_The task_:
For this exercise, retype the lines from the one that holds "Viewport: 594px width, 364px height." through the one that holds "Image resolution: width=756" in the records below, both included, exactly and without pictures.

::: Task input :::

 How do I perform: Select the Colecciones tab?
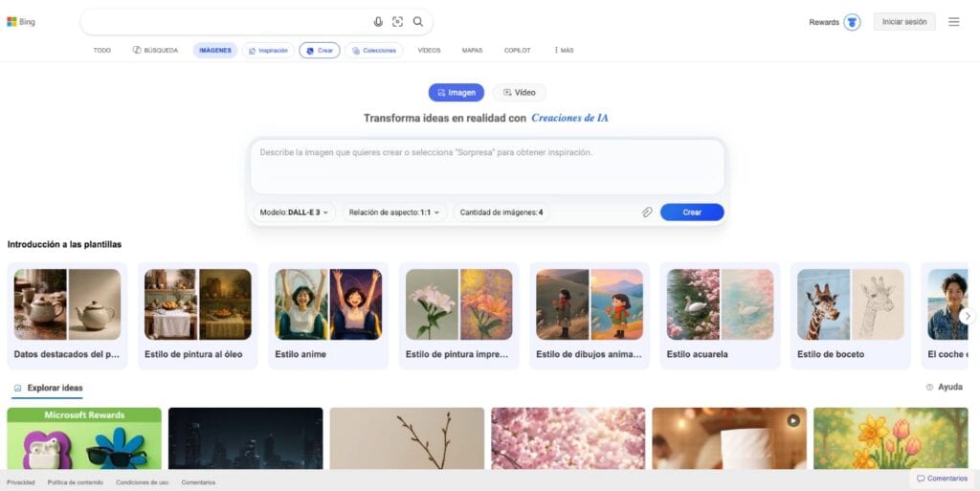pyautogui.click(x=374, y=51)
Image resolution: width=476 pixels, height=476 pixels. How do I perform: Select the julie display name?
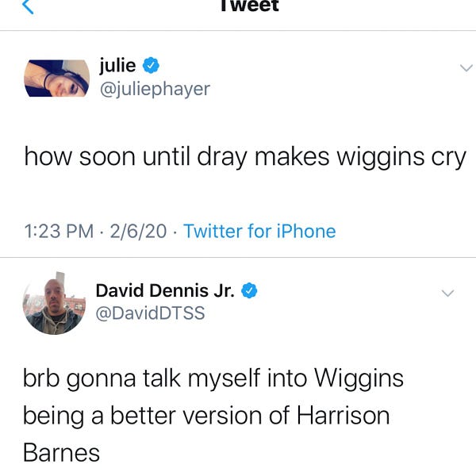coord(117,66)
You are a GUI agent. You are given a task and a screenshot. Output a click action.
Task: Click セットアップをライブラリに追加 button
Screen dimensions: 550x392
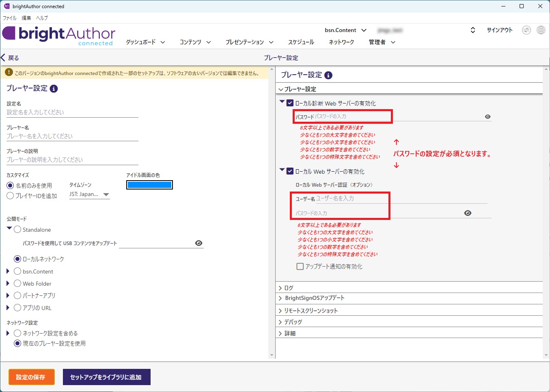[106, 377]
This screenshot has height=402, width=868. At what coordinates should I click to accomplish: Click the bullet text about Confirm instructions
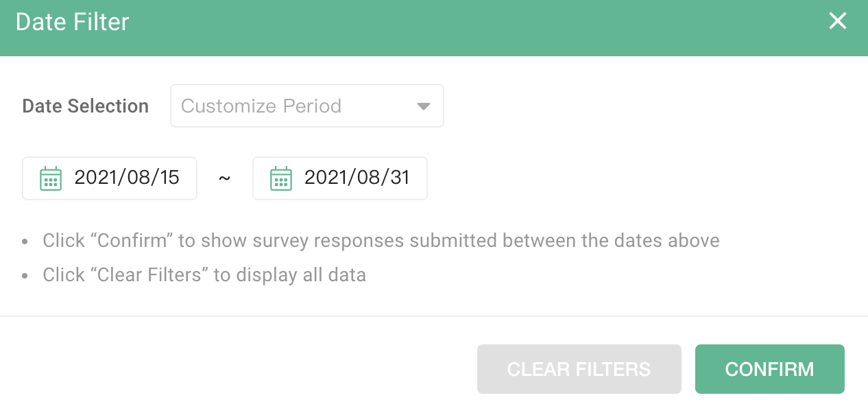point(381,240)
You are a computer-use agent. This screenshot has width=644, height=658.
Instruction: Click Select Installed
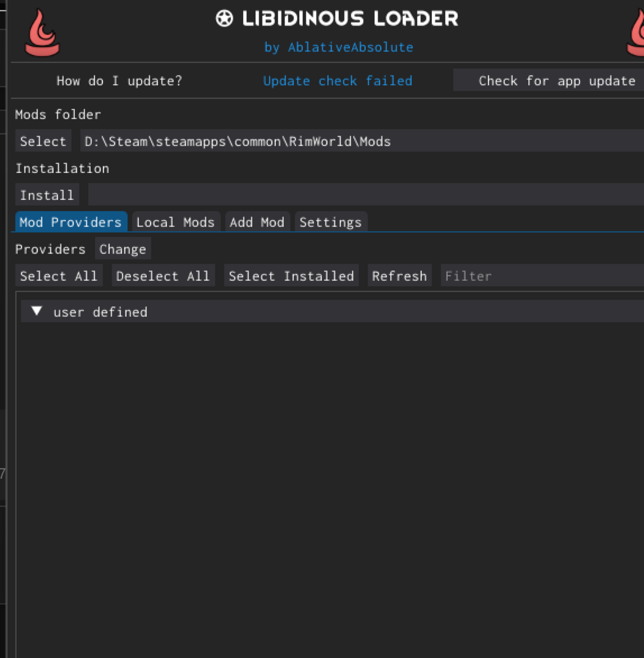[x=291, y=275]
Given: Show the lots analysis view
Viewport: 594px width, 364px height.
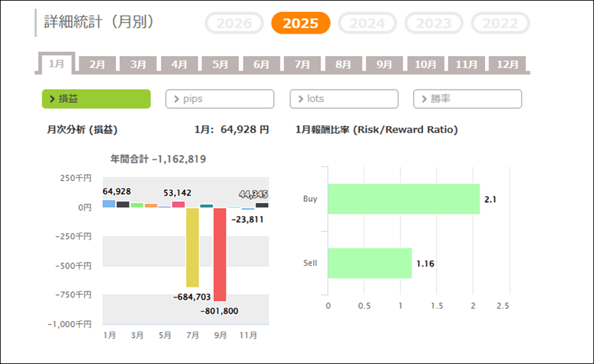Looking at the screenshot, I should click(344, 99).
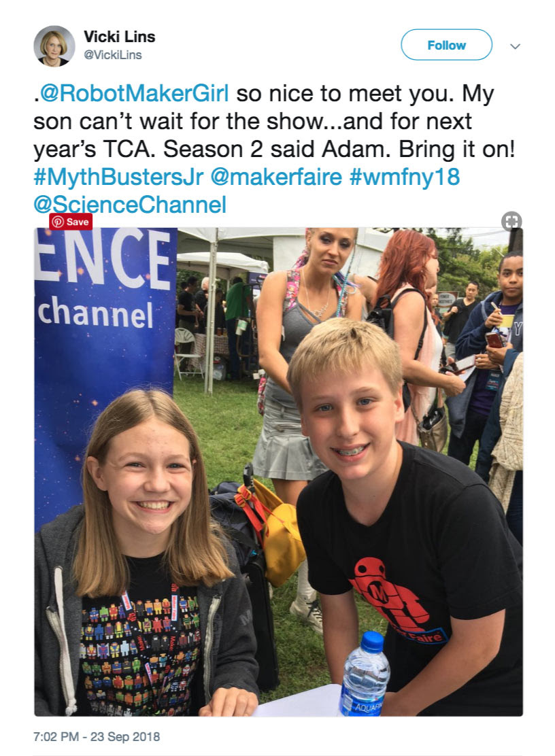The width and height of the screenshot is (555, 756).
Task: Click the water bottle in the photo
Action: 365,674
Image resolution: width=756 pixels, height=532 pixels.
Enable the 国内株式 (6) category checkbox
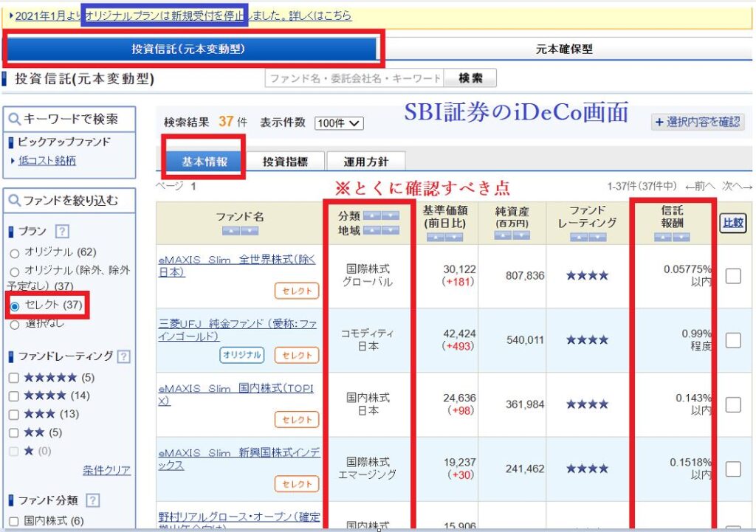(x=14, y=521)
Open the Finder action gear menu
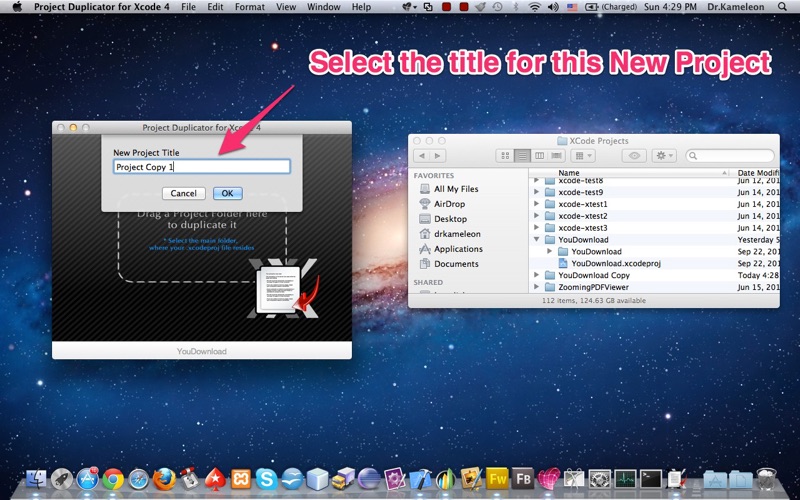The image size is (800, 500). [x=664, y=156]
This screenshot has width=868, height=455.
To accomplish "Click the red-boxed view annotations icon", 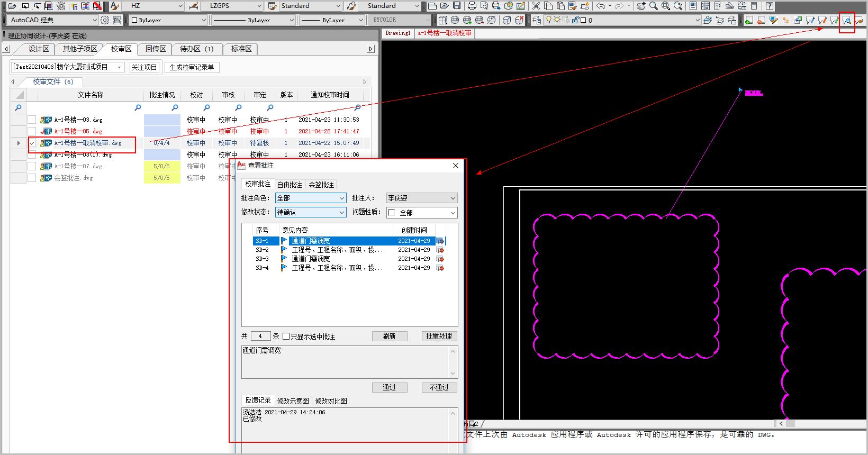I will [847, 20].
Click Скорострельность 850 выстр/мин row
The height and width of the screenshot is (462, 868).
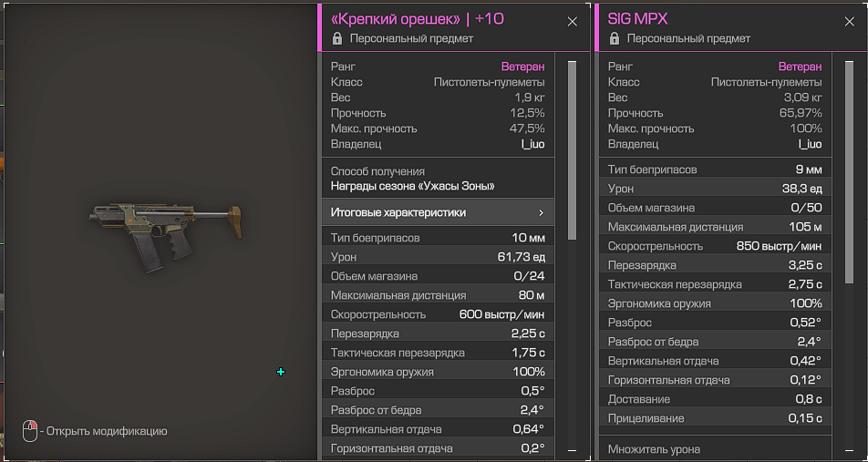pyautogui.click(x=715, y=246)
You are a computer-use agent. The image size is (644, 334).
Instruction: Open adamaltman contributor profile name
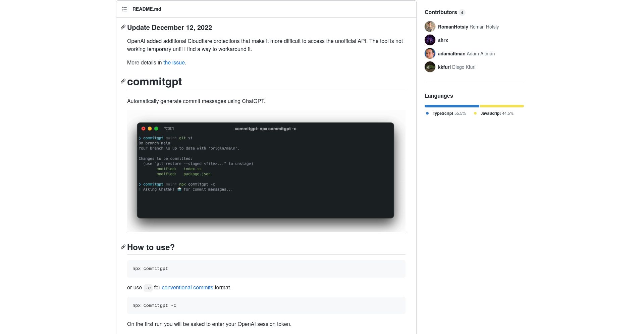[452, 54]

:::

_Exercise result_:
Viewport: 594px width, 364px height.
Looking at the screenshot, I should click(344, 99).
The width and height of the screenshot is (555, 756).
Task: Click the water bottle in the photo
Action: 365,674
Image resolution: width=756 pixels, height=532 pixels.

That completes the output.